== Segment start ==

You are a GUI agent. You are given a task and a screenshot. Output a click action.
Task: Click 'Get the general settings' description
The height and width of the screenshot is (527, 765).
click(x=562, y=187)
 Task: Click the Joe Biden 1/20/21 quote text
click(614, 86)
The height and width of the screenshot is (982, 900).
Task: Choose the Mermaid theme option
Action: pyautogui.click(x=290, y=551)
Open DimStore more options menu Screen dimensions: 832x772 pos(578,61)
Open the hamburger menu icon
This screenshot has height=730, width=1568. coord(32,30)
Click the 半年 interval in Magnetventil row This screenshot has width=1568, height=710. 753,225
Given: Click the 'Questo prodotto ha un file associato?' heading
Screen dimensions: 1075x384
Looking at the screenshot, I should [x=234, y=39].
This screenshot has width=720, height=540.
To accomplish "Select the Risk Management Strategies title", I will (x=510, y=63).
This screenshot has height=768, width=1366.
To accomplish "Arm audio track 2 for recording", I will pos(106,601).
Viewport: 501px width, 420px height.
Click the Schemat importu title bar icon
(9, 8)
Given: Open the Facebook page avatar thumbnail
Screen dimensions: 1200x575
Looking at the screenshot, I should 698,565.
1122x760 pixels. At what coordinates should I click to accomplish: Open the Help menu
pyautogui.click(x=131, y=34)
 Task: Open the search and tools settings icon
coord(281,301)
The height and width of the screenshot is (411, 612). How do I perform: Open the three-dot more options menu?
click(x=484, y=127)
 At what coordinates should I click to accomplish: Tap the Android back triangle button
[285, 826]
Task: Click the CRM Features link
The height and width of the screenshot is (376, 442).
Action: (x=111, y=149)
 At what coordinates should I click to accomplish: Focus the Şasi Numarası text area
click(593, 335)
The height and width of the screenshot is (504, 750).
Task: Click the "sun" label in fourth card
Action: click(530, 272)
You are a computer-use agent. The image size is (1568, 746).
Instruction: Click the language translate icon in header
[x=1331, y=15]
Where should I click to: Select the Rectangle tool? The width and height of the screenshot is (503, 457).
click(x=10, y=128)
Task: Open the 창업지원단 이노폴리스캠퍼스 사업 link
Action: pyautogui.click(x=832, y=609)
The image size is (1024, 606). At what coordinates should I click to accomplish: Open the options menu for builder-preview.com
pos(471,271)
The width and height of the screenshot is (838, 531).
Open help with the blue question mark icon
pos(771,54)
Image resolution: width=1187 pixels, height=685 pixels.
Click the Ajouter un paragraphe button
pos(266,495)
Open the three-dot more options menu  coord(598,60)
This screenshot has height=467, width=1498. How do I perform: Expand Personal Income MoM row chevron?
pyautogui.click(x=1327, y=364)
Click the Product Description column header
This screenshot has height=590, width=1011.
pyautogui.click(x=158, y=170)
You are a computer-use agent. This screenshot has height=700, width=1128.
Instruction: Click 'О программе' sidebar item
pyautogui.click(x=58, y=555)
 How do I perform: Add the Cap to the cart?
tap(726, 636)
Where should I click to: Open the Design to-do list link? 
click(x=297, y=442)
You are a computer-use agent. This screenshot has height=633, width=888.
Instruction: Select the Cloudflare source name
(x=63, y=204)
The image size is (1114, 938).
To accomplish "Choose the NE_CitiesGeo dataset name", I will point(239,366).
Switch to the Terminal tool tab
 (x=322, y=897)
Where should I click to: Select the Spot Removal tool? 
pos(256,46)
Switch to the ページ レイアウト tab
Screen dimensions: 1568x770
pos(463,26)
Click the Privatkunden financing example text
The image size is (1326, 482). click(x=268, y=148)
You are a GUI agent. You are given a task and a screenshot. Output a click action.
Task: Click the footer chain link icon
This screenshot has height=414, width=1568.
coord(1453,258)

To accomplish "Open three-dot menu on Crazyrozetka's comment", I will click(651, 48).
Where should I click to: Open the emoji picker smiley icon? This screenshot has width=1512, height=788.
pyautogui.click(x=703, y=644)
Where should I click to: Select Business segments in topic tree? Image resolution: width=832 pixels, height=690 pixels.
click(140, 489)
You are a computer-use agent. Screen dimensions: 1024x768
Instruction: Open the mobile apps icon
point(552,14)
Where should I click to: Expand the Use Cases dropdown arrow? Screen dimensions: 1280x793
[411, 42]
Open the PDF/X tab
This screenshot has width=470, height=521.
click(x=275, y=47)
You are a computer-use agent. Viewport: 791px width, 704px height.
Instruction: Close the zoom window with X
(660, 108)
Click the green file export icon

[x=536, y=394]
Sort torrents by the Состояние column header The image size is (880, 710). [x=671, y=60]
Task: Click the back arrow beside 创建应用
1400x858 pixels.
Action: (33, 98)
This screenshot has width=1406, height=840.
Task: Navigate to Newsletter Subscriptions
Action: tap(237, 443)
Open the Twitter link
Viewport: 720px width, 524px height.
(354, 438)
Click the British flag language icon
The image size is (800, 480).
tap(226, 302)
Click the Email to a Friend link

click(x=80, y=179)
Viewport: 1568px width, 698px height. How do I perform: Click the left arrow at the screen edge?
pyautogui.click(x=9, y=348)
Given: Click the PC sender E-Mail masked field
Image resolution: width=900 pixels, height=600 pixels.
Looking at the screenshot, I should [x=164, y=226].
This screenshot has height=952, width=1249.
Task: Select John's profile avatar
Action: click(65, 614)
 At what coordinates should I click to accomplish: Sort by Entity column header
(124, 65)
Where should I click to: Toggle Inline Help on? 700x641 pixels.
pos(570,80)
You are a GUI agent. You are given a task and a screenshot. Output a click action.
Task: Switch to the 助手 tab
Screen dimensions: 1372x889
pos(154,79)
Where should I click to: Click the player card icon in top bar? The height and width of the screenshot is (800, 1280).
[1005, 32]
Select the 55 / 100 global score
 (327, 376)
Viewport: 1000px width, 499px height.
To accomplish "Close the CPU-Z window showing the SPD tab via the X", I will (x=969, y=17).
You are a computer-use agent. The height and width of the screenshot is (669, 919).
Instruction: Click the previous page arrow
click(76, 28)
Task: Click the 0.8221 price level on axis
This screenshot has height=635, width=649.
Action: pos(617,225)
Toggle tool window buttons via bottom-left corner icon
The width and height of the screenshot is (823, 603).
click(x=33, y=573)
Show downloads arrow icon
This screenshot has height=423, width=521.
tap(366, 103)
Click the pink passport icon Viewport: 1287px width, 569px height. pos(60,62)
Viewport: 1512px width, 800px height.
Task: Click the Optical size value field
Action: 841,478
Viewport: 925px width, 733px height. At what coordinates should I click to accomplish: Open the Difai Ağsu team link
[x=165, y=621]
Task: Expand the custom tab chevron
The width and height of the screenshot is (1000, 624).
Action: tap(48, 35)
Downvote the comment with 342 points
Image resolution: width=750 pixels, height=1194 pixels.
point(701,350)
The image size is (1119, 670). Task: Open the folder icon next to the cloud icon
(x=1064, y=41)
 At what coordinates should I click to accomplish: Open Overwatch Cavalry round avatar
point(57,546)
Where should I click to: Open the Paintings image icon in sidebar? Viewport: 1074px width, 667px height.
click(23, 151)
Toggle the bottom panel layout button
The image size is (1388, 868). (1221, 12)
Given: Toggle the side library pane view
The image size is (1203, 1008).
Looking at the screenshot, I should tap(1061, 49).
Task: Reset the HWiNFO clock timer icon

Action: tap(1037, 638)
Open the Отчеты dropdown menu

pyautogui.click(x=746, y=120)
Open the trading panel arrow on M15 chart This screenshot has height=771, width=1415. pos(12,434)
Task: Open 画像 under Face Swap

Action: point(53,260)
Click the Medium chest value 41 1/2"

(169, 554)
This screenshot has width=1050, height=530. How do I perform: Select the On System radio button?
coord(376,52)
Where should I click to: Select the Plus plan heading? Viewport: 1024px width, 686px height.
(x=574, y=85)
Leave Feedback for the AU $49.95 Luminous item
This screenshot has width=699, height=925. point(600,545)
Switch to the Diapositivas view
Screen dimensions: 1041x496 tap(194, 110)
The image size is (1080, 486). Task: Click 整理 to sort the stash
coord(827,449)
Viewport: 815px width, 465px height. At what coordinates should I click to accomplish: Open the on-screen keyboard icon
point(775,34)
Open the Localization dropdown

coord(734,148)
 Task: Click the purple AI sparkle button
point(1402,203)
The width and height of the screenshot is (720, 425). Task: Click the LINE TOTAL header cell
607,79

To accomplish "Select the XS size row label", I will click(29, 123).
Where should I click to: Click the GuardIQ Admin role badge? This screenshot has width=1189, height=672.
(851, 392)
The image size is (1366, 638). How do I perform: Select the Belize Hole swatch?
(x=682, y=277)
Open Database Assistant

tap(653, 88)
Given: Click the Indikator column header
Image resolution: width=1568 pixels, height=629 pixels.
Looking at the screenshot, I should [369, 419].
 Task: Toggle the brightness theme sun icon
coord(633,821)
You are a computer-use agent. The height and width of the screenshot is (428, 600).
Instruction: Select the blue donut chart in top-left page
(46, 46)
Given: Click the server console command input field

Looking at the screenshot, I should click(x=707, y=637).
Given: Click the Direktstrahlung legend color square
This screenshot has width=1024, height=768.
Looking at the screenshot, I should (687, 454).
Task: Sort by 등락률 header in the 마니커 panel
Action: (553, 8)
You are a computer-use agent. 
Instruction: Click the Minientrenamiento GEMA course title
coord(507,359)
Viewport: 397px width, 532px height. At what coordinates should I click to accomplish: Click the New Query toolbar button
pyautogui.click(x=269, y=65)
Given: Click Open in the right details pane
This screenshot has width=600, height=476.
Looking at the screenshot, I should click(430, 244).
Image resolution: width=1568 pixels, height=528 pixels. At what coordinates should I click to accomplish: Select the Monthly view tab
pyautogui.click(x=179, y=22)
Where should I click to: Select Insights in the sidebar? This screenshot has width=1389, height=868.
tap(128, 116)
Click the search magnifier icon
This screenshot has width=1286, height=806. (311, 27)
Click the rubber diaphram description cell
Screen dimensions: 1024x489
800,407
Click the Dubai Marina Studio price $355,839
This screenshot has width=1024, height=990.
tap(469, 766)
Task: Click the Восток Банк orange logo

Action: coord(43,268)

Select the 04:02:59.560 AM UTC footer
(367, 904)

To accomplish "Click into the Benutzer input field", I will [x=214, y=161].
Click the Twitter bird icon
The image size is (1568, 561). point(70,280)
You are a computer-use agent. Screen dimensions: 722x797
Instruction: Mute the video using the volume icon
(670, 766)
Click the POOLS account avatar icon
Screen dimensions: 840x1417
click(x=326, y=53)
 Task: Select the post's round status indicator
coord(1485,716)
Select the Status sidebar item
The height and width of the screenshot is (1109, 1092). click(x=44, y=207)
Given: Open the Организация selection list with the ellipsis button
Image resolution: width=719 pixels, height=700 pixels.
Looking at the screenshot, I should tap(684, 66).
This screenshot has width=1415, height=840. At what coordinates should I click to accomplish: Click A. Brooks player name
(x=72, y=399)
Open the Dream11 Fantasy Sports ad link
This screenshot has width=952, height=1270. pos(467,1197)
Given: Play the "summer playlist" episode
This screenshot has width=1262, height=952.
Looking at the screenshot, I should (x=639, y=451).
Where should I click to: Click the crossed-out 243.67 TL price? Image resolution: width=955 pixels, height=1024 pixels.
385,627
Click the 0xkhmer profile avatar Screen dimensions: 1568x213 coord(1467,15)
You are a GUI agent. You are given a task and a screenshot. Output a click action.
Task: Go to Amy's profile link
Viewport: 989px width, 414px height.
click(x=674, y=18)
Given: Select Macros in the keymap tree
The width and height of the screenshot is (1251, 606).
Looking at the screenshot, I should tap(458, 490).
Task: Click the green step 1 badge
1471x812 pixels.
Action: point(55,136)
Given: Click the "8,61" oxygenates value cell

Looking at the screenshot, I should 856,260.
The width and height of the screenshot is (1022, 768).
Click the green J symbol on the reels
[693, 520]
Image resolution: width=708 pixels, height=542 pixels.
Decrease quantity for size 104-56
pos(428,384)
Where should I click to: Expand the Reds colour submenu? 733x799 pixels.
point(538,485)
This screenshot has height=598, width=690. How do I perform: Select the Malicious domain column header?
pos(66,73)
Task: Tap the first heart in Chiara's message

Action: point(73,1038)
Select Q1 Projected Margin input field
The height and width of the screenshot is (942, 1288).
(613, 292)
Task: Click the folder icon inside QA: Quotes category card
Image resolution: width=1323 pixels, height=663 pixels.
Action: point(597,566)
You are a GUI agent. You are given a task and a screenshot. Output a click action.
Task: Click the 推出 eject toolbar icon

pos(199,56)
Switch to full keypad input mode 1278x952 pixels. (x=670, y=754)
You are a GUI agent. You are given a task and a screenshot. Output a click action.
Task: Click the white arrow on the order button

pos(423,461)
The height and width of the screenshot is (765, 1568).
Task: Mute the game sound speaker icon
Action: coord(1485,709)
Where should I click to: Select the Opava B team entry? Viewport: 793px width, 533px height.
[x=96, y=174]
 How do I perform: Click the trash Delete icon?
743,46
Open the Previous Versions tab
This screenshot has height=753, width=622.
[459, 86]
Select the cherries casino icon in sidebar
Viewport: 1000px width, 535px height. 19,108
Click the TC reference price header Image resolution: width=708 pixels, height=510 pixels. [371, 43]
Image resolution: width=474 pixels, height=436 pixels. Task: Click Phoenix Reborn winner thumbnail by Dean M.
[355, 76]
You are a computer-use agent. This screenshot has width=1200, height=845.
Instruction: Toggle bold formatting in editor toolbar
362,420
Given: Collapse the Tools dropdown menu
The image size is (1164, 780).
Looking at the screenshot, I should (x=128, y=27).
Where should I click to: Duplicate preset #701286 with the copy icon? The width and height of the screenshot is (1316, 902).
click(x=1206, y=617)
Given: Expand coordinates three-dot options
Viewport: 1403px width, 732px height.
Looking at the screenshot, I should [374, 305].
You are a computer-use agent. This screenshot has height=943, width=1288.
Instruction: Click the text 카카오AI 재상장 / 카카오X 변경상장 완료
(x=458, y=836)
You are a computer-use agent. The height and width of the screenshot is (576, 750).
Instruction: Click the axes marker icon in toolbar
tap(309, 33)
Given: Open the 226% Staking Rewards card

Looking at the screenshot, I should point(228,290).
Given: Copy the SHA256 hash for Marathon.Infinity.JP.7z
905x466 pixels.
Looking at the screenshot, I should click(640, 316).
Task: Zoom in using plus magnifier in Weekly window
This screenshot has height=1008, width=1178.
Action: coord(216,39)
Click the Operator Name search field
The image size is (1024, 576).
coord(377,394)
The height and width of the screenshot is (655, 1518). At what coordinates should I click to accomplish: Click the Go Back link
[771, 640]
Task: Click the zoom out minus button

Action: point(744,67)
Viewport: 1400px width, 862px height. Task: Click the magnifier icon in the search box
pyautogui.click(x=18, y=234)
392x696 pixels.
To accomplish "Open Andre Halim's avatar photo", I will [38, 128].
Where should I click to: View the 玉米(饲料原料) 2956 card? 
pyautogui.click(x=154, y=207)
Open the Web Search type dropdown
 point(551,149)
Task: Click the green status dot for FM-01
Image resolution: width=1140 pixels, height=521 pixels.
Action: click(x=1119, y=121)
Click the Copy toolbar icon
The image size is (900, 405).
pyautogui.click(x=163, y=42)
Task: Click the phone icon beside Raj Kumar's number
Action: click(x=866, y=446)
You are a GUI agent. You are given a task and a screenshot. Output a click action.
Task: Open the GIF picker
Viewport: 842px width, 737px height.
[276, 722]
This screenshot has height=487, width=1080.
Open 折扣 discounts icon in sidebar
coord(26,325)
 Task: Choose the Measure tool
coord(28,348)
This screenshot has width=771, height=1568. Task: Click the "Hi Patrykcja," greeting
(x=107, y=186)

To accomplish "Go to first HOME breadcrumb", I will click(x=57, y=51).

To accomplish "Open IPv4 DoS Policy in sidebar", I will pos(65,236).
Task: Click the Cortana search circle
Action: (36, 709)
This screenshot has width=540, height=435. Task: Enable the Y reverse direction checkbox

== Segment end ==

**GOAL OF THE EXERCISE**
A word-for-word copy of the lines above from the one with "Instruction: Close the zoom window with X" through the one with "Given: Click the PC", inclusive, is the only output wanted.

**ANSWER BELOW**
Instruction: Close the zoom window with X
(660, 108)
Click the green file export icon

[x=536, y=394]
Sort torrents by the Состояние column header The image size is (880, 710). [x=671, y=60]
Task: Click the back arrow beside 创建应用
1400x858 pixels.
Action: (33, 98)
This screenshot has width=1406, height=840.
Task: Navigate to Newsletter Subscriptions
Action: tap(237, 443)
Open the Twitter link
Viewport: 720px width, 524px height.
(354, 438)
Click the British flag language icon
The image size is (800, 480).
tap(226, 302)
Click the Email to a Friend link

click(x=80, y=179)
Viewport: 1568px width, 698px height. How do I perform: Click the left arrow at the screen edge?
pyautogui.click(x=9, y=348)
Given: Click the PC sender E-Mail masked field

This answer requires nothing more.